Стоп, ребята, стоп, стоп, стоп. А то я и в самом деле испорчу себе настроение. У меня все нормально, ведь так? Так, что ли? Так, что ли, я вас спрашиваю?
И вот я выхожу из машины, отворяю калитку, по цементной дорожке иду к двери, поднимаю руки к опознавателю — хитрая такая штучка, вместо ключа. Новинка. Ни у кого нет, а у меня есть. Вдруг дверь распахивается сама собой и на меня с воплем кидается мой мальчишка.
Но у меня мгновенная реакция: прежде чем выстрелить, я успел сообразить, в чем дело, что малыш мой — не сбежавший чудом импат. У меня действительно очень хорошая реакция. Это я молодец.
Мальчишка еще хохочет, прыгает, тузит меня кулачком в живот, но уже без особой уверенности. Мрачный папа пришел.
— Это что такое? — спрашиваю я. — Почему не улетел?
— Не хочу я с тетей К. Ну ее! Я лучше на другом самолете поеду.
— Интересно. — Он меня раздражает, он мешает моей работе и лично мне он мешает тоже. И я нисколько его не люблю, теперь-то, надеюсь, понятно?
— Она в автобусе заругалась с кем-то, а я — в дверь и сюда. А?
— Интересно. — Я как попугай талдычу свое «интересно» и ничего более интересного мне в голову не приходит. Паренек совсем скис под грозным взглядом своего сволочи — папаши, который только что убил его и опять мечтает избавиться. Но вдруг откуда-то он набирается последних силенок и кричит:
— Я не хочу в интернат! Я никуда не хочу уезжать! Не гони меня, что я тебе сделал! Пож — жа — а — алуйста!

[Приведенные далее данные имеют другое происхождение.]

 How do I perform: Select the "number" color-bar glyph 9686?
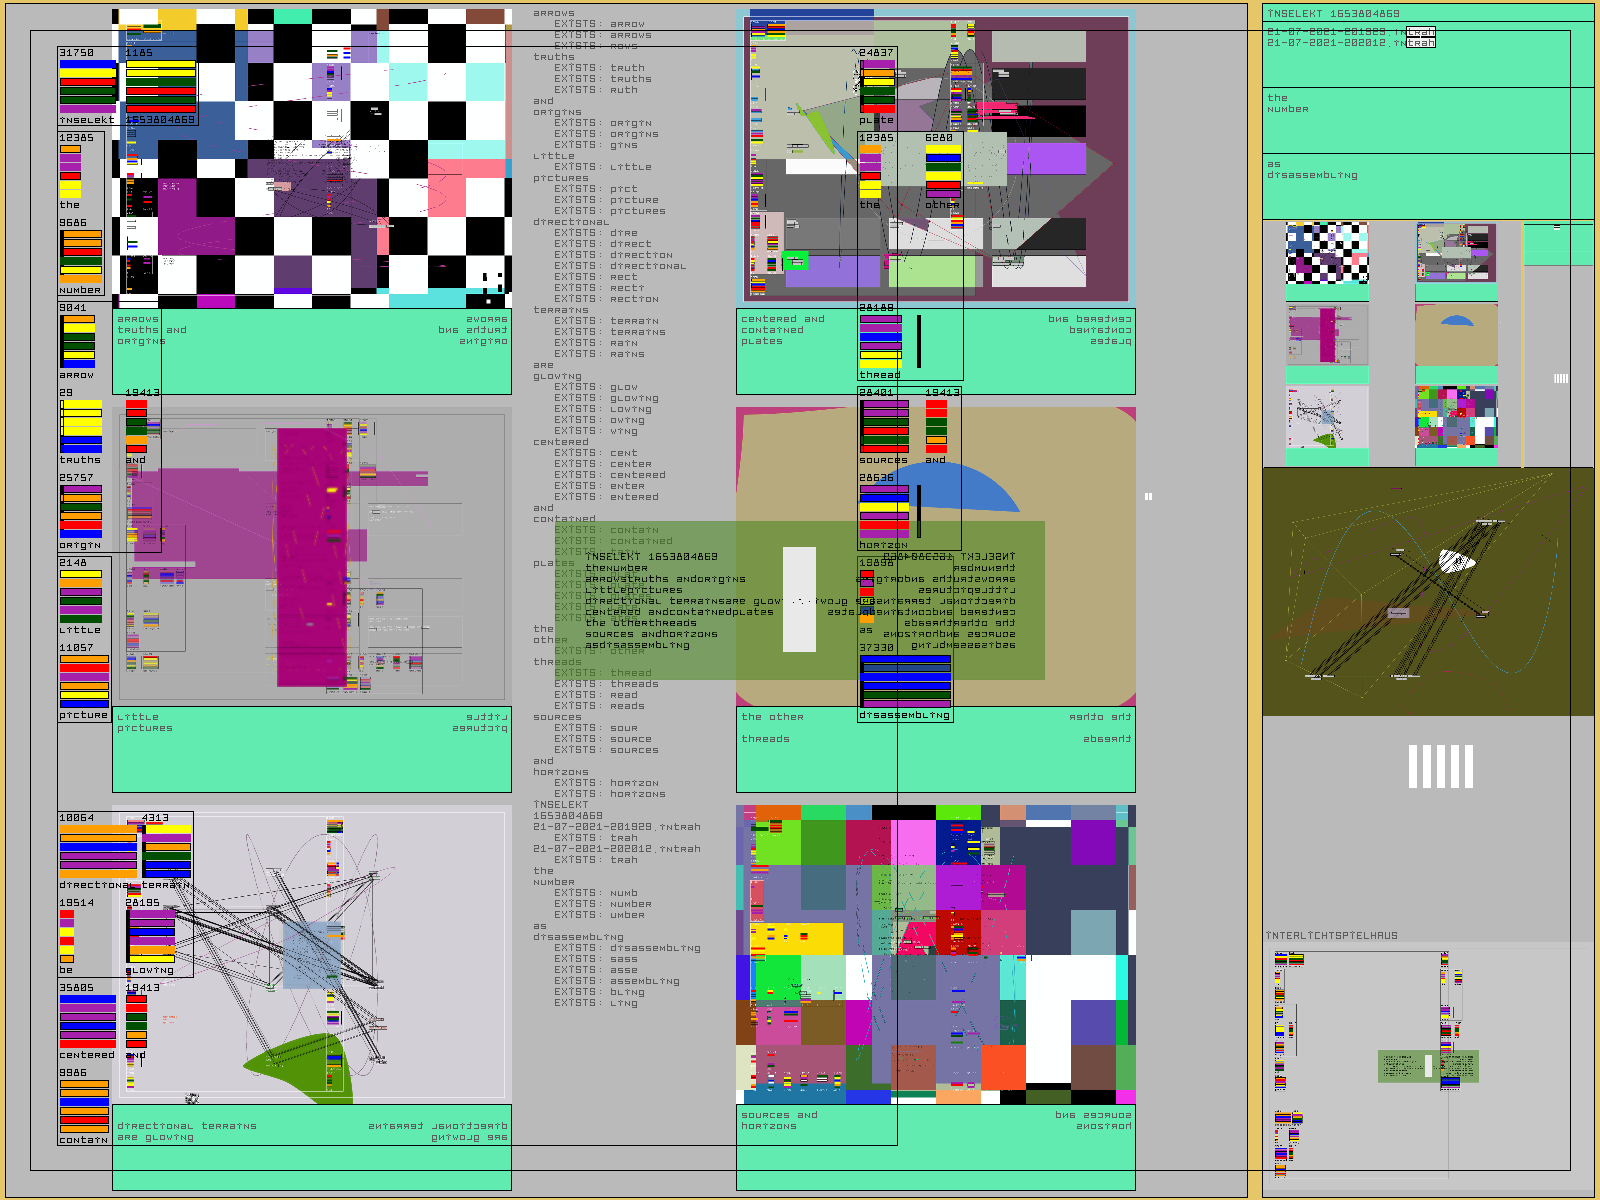81,256
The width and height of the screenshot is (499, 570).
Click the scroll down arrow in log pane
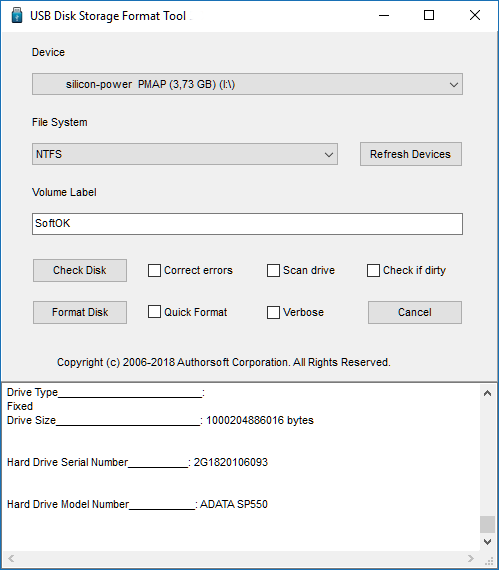(x=487, y=542)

И плачет. И тузит меня уже всерьез. Вот тут я не выдерживаю. Тут на меня находит. Я говорю ему:
— Сынок!
Я говорю ему:
— Ну, что ты, сынок!
Я говорю ему:
— Ну, что ты, сынок, милый!
И смеюсь, и, кажется, плачу, вот ведь какая штука.
Я хватаю его в охапку, прижимаю к себе, я поверить не могу, что он жив, я подбрасываю его, он взвизгивает, а я хохочу.
И тогда он хохочет тоже. Я словно с ума сошел, словно в импаты записался, подбрасывать в воздух — это единственная ласка, — которую я запомнил еще с тех времен.
— Ну, что ты, что ты… Ну, куда ж я тебя…
Он смеется, я так люблю, когда он смеется, он подлетает и подлетает, а потом пугается. Наверное, того, что я не успею его подхватить. Я прижимаю его к себе.
— Маленький, милый, ну, что ты?
Я целую его, я обнимаю его, я говорю ему ласковые слова (откуда что берется?), я люблю его, я всегда его любил, моего сынишку, как же его не любить такого?